* Passage *
————

House Republicans fell short in their effort Tuesday to force immediate consideration of a school reopening bill that would have given full federal funding to schools that physically reopen during the coronavirus pandemic and penalized districts that remain closed.
Rep. Ashley Hinson, R-Iowa, offered her Reopen Schools Act on the House floor that provides new conditions on the $54 billion that Congress allocated to K-12 schools in December to help them safely reopen. Hinson’s bill would dock schools that aren’t open for in-person learning by reducing the amount of federal money they were to receive under the last bipartisan coronavirus legislation.
“Kids and families are suffering,” Hinson said in a floor speech Tuesday evening about the damaging effects of prolonged school closures. “As a mom of two school-aged kids, this issue is personal to me. This issue is personal to all parents.
“Kids need to be in school,” Hinson continued. “We can get them back behind a desk instead of in front of the screen and we can do so safely.”
Republicans offered Hinson’s legislation during a debate on procedures for the congressional budget. Democrats are teeing up the budget levels so they can potentially pass President Biden’s $1.9 trillion coronavirus relief legislation. Republicans are in the minority and don’t control the agenda. But they made a move to try to force Hinson’s legislation to be considered immediately.
However, the Democratic-led majority voted in favor of the budget procedural vote, blocking the chance for Hinson’s legislation to be taken up immediately. The party-line vote was 219-207.
Rep. Ashley Hinson, R-Iowa, serves on the House Appropriations Committee.
Hinson’s bill would provide new conditions to the $54.3 billion Congress passed in December that was designed to help K-12 schools safely reopen. The money was to cover costs related to improving air quality in school buildings, staff training on sanitation practices and other coronavirus-related expenses.

————

* Extracted data *
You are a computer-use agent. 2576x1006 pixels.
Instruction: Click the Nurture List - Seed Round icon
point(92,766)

————

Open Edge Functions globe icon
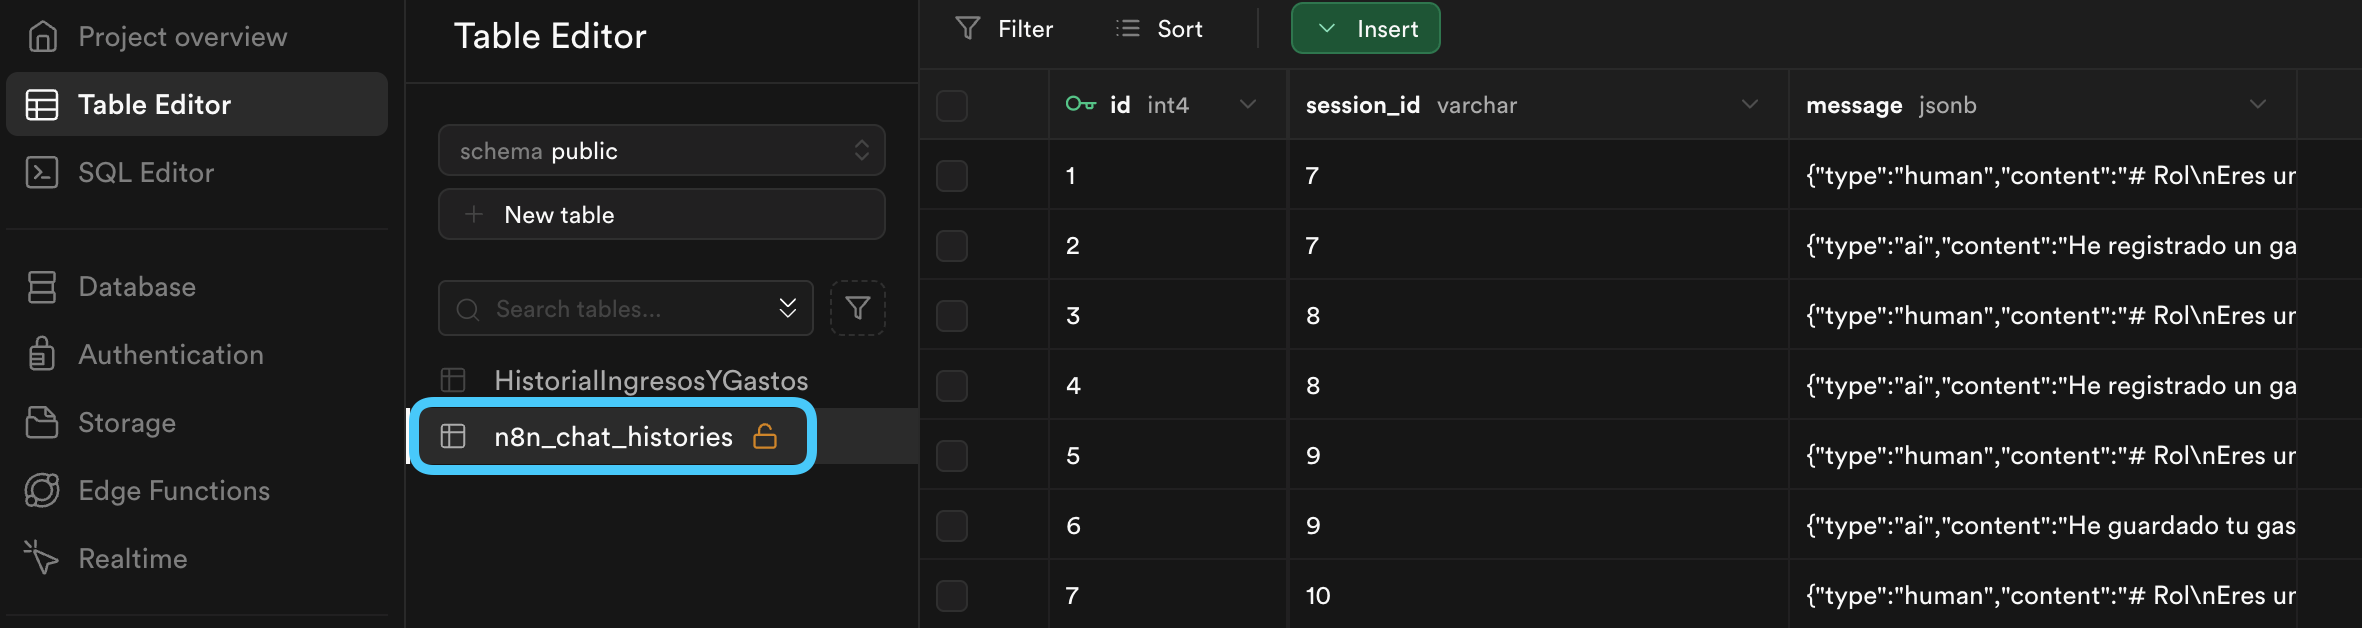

————

* Task instructions *
(a) What costs was the $54.3 billion meant to cover, according to the school reopening article? List every one.
(b) Can you reproduce the school reopening article word for word, from "Republicans offered Hinson’s" to "House Appropriations Committee."?
(c) Can you write the next part of the school reopening article, starting after its final sentence?
These lines have nothing to do with the school reopening article.

* Answers by item number *
(a)
- Improving air quality in school buildings
- Staff training on sanitation practices
- Other coronavirus-related expenses

(b)
Republicans offered Hinson’s legislation during a debate on procedures for the congressional budget. Democrats are teeing up the budget levels so they can potentially pass President Biden’s $1.9 trillion coronavirus relief legislation. Republicans are in the minority and don’t control the agenda. But they made a move to try to force Hinson’s legislation to be considered immediately.
However, the Democratic-led majority voted in favor of the budget procedural vote, blocking the chance for Hinson’s legislation to be taken up immediately. The party-line vote was 219-207.
Rep. Ashley Hinson, R-Iowa, serves on the House Appropriations Committee.

(c)
Hinson’s proposal said two-thirds of the funding to local districts would be contingent on whether they are open for in-person learning at least 50 percent of the time and at least at 50 percent capacity.
The push for school reopening follows new Centers for Disease Control and Prevention research that found coronavirus transmission at schools was very low when mask-wearing and social distancing measures were taken.
Despite data suggesting schools can reopen safely, most public school students are still at home in some fashion.
School-reopening data tracked by Burbio.com found as of Jan. 29 that 38% of U.S. K-12 public school students are still attending “virtual-only” schools and about 38% of students are attending traditional in-person school every day. The rest of the students are getting their education in a hybrid format, according to data shared with Fox News.
Hinson said students have been out of the classroom for far too long and the consequences have been too great.
“The cost of this goes well beyond academics,” Hinson said. “Child depression, anxiety and other mental health challenges are surging. The science shows kids need to be back in school.”
Separately, the House was to approve new rules Tuesday evening to impose fines on members of Congress who refuse to pass through newly installed metal detectors before entering the House chamber. Members would be docked $5,000 for the first offense and $10,000 for each violation thereafter.
Democrats are trying to enforce the existing gun ban in the House chamber as certain Republicans have flouted the magnetometers since the Jan. 6 Capitol riot.